The Royal Institute of Chartered Surveyors (RICS) UK residential market survey has been published, and can be seen here.
They report that new buyer enquiries is reduced on a seasonally-adjusted basis, but has shown improvement on last month. As they put it ‘it is also the least negative result since July of last year.’
Sam Rees, RICS’ senior public affairs officer, commented that they were emphasising ahead of the spring budget the critical role housing has to the UK economy, and the need to boost supply through new builds and commercial property conversions where appropriate, while conforming to the strictest standards.
“RICS supports efforts to improve the energy efficiency of homes and the continuation of the government’s Energy Price Guarantee,” Rees stated. “Further fiscal intervention for consumers and businesses is required to scale up the retrofitting of UK homes, and we welcome initiatives such as ECO+ that go some way in delivering such needs.”

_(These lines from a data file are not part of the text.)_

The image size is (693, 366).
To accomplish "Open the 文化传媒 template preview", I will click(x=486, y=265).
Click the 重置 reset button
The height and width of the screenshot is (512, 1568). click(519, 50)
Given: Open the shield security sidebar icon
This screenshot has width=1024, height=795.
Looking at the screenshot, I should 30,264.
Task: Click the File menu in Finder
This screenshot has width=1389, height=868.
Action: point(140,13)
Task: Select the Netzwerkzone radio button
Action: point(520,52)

House price expectations can be seen on the Bloomberg newsletter:
For the rental market, they found that tenant demand has increased by 32% from January.
However, the organisation points out that while tenant demand is high, more landlords are selling up over fears of regulation changes that will restrict a landlord’s options.

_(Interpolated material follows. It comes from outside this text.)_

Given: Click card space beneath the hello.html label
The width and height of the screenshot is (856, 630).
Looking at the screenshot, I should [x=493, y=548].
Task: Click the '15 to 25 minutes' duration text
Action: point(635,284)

Rents are also continuing to rise and the organisation predicts the average annual growth rate will be more than 25% in the next five years.

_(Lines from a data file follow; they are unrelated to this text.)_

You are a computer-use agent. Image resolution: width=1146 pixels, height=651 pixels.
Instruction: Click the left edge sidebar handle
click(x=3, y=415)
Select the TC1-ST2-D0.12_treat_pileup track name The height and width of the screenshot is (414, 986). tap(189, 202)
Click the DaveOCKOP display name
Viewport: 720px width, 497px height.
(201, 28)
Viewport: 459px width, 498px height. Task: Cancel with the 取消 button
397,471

Landlord instructions are also in decline, although at a lesser pace than in the recent months at -13%.
Jeremy Leaf, north London estate agent and a former RICS residential chairman, commented “Supply is slowly improving partly in response to last year’s sharply rising rents, but is still not sufficient to meet demand, particularly for one- and two-bedroom flats. On the other hand, we’ve also seen concerns about the cost-of-living keeping a lid on spiralling rents.’
Tenants may be increasingly feeling the pinch, but many landlords believe they have no option but to increase rents to meet higher mortgage repayments and/or building costs in particular.”
Rees, meanwhile, stressed that with rising rents and diminishing housing stock in the private rental sector, the government must do more to support landlords who are leaving the market due to increasing cost and regulation challenges.
“Landlords continue to raise concerns with RICS on the lack of clarity and financial support from government to meet expensive energy efficiency improvement targets which is further pressuring landlords into exiting the sector,” he said.
“RICS would also encourage the government to restore the Local Housing Allowance to the 30th percentile to support those private renters who are struggling with rising rents.”